TASK REQUIREMENTS:
Which lines come from the start of the records through the line that holds "This screenshot has width=1062, height=589."? Write them out word for word.

Data records:

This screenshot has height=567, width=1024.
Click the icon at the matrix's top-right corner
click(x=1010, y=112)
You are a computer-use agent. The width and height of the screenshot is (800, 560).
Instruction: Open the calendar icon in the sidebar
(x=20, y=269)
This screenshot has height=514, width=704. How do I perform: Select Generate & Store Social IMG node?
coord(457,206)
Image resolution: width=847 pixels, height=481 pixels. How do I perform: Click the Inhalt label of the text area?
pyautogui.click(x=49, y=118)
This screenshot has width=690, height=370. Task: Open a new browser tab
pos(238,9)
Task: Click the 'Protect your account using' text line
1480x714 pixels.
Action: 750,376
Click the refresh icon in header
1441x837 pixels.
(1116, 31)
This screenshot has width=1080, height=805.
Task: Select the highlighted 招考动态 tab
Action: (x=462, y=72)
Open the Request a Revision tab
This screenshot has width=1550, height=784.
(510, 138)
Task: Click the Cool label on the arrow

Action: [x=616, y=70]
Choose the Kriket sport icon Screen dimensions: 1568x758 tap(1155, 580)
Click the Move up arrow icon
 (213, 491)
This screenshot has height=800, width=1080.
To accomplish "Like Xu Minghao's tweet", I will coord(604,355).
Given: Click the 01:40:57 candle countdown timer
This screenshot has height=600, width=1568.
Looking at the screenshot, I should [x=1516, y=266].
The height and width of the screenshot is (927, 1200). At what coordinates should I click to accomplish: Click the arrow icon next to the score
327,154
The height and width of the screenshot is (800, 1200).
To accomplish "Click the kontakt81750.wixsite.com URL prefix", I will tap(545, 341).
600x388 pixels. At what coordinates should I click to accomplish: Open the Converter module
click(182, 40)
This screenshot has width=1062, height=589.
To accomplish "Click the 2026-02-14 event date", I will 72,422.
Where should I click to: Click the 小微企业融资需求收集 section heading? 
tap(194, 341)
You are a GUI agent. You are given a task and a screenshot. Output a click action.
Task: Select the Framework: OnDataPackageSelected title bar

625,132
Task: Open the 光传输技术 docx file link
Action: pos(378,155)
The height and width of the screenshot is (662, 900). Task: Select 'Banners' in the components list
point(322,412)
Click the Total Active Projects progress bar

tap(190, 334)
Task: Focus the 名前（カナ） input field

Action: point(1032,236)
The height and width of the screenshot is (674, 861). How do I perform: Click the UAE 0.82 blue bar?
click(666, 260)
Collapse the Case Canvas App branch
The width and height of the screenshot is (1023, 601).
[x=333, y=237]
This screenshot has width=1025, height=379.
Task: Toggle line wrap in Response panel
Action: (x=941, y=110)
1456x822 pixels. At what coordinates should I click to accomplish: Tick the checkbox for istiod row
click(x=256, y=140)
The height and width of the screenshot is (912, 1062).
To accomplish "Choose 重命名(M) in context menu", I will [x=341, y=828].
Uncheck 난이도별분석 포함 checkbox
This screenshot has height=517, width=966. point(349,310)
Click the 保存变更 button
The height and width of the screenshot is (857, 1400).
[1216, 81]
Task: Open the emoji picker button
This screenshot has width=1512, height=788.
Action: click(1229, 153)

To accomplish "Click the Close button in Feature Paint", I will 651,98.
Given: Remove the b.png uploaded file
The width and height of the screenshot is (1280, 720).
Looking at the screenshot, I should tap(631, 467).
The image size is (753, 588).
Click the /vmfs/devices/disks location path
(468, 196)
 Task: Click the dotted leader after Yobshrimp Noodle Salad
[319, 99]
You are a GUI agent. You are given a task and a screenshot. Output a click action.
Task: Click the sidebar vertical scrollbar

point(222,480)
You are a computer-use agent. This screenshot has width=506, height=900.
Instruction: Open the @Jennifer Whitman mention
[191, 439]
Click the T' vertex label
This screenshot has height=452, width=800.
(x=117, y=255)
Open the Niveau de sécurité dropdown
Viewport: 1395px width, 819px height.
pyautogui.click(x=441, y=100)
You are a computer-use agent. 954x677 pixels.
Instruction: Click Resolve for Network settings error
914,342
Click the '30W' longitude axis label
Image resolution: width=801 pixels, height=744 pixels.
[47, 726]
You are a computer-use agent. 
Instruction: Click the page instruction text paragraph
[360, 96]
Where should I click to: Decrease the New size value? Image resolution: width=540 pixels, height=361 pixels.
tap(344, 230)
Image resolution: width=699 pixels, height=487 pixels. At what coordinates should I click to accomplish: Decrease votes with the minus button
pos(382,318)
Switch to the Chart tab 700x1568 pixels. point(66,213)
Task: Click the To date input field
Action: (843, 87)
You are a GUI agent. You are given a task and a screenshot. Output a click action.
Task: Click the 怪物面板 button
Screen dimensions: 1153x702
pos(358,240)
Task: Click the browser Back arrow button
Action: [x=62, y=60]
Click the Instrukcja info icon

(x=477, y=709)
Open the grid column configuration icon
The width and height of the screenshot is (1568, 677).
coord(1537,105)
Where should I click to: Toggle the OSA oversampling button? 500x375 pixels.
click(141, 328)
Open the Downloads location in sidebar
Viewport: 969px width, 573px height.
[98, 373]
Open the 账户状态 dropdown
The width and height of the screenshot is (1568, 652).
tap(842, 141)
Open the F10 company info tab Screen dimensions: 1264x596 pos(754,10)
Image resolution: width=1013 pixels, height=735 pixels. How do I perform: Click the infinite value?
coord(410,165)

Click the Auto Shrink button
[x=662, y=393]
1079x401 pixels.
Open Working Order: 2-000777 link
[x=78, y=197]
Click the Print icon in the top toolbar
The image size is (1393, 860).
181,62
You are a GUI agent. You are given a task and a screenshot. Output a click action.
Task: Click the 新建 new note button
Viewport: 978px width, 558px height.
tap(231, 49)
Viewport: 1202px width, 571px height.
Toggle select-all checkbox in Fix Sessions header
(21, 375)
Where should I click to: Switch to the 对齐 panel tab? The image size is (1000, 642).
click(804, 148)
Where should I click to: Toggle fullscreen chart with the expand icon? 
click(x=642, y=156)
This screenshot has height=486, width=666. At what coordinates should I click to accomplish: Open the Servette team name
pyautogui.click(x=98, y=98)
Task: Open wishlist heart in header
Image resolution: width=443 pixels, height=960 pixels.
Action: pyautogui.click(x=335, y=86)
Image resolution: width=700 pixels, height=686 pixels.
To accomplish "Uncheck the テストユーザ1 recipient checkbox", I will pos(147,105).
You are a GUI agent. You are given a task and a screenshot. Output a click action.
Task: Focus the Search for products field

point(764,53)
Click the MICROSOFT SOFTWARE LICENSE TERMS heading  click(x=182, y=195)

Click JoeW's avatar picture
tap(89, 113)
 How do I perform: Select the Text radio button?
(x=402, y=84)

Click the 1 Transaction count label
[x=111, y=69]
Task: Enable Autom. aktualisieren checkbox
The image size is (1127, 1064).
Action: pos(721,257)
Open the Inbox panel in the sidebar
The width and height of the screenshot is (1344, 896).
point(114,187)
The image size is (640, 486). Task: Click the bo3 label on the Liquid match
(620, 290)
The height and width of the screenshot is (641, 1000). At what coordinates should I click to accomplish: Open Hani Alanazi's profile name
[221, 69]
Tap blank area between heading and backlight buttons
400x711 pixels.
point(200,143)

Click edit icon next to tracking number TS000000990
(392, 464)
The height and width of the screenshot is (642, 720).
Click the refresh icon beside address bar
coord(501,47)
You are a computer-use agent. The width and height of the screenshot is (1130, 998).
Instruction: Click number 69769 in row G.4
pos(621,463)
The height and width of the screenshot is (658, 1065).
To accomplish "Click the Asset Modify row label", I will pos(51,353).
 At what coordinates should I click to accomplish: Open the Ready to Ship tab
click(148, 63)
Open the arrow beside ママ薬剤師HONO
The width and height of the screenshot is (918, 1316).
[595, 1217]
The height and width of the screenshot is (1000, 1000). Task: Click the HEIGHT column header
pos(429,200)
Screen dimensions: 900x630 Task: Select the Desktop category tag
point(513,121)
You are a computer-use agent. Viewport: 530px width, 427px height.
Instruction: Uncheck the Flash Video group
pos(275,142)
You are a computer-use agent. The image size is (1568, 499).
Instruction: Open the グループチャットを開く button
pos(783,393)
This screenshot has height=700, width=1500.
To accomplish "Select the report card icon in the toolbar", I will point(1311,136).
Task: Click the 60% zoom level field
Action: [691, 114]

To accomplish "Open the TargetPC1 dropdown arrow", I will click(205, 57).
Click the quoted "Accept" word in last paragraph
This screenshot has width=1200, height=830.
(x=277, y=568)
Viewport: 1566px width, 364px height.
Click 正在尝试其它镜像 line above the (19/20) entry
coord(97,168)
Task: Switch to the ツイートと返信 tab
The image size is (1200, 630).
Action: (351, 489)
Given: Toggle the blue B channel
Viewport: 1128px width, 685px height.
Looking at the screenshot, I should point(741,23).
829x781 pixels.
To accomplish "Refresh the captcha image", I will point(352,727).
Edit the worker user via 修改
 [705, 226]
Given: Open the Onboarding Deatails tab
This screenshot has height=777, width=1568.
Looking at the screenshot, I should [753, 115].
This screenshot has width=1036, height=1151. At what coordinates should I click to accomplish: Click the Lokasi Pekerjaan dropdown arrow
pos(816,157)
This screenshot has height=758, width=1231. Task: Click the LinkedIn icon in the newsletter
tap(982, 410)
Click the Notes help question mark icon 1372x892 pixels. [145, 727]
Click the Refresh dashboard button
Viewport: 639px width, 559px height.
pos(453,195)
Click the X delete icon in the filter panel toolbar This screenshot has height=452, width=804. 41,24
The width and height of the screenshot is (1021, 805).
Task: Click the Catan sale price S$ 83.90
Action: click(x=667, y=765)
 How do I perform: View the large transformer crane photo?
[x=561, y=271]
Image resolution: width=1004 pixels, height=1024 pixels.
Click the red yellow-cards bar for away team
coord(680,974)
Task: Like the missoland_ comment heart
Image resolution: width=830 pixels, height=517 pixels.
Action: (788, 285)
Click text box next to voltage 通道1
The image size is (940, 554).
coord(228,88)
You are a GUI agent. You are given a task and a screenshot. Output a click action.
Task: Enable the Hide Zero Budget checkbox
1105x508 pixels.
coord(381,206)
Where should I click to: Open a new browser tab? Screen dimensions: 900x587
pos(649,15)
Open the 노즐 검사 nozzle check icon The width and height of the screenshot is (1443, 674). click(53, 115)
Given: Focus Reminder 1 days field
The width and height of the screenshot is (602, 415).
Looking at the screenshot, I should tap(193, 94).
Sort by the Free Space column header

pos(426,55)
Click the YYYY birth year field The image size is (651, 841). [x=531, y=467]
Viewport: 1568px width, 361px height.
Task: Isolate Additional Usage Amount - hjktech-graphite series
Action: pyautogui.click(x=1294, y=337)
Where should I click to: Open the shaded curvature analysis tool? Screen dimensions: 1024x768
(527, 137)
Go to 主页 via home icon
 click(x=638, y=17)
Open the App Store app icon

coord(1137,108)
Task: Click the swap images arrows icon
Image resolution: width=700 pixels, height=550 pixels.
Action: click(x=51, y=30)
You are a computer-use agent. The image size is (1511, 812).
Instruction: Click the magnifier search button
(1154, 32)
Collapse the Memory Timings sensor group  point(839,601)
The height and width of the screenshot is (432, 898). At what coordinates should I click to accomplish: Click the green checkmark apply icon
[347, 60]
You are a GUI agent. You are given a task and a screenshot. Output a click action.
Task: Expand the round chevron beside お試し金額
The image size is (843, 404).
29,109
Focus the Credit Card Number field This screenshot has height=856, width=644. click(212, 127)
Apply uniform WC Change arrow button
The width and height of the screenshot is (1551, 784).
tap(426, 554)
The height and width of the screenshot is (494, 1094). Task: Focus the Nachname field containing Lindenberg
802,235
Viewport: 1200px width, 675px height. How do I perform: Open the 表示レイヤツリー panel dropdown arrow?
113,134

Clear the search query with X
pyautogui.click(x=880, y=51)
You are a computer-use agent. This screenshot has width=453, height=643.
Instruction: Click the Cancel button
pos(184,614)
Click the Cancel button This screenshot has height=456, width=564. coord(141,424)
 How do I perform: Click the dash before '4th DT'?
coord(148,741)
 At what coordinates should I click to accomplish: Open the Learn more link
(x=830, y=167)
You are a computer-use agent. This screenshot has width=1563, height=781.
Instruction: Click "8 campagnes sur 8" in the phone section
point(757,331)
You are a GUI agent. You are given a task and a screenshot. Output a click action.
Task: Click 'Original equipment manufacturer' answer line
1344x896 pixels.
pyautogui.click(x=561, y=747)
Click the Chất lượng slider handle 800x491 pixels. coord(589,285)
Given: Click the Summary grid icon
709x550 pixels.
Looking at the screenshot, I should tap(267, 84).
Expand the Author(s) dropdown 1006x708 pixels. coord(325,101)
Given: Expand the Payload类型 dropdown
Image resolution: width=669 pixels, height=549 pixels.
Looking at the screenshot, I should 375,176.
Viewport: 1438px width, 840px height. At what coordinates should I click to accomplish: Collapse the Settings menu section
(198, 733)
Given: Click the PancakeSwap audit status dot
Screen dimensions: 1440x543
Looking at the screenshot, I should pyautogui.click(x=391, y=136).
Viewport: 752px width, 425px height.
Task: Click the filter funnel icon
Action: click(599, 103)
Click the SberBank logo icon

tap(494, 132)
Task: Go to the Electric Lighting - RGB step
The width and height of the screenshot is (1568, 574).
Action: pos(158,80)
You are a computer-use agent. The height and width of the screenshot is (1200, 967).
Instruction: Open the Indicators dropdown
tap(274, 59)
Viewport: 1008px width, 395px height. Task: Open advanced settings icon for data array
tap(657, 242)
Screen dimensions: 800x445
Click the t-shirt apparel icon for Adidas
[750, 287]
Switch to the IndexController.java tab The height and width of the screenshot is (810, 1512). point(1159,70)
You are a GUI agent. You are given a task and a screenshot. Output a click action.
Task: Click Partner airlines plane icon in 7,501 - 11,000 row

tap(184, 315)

REPLY:
This screenshot has height=567, width=1024.
Click the icon at the matrix's top-right corner
click(x=1010, y=112)
You are a computer-use agent. The width and height of the screenshot is (800, 560).
Instruction: Open the calendar icon in the sidebar
(x=20, y=269)
This screenshot has height=514, width=704. How do I perform: Select Generate & Store Social IMG node?
coord(457,206)
Image resolution: width=847 pixels, height=481 pixels. How do I perform: Click the Inhalt label of the text area?
pyautogui.click(x=49, y=118)
This screenshot has width=690, height=370. Task: Open a new browser tab
pos(238,9)
Task: Click the 'Protect your account using' text line
1480x714 pixels.
Action: 750,376
Click the refresh icon in header
1441x837 pixels.
(1116, 31)
This screenshot has width=1080, height=805.
Task: Select the highlighted 招考动态 tab
Action: (x=462, y=72)
Open the Request a Revision tab
This screenshot has width=1550, height=784.
(510, 138)
Task: Click the Cool label on the arrow

Action: [x=616, y=70]
Choose the Kriket sport icon Screen dimensions: 1568x758 tap(1155, 580)
Click the Move up arrow icon
 (213, 491)
This screenshot has height=800, width=1080.
To accomplish "Like Xu Minghao's tweet", I will coord(604,355).
Given: Click the 01:40:57 candle countdown timer
This screenshot has height=600, width=1568.
Looking at the screenshot, I should [x=1516, y=266].
The height and width of the screenshot is (927, 1200). At what coordinates should I click to accomplish: Click the arrow icon next to the score
327,154
The height and width of the screenshot is (800, 1200).
To accomplish "Click the kontakt81750.wixsite.com URL prefix", I will tap(545, 341).
600x388 pixels. At what coordinates should I click to accomplish: Open the Converter module
click(182, 40)
This screenshot has width=1062, height=589.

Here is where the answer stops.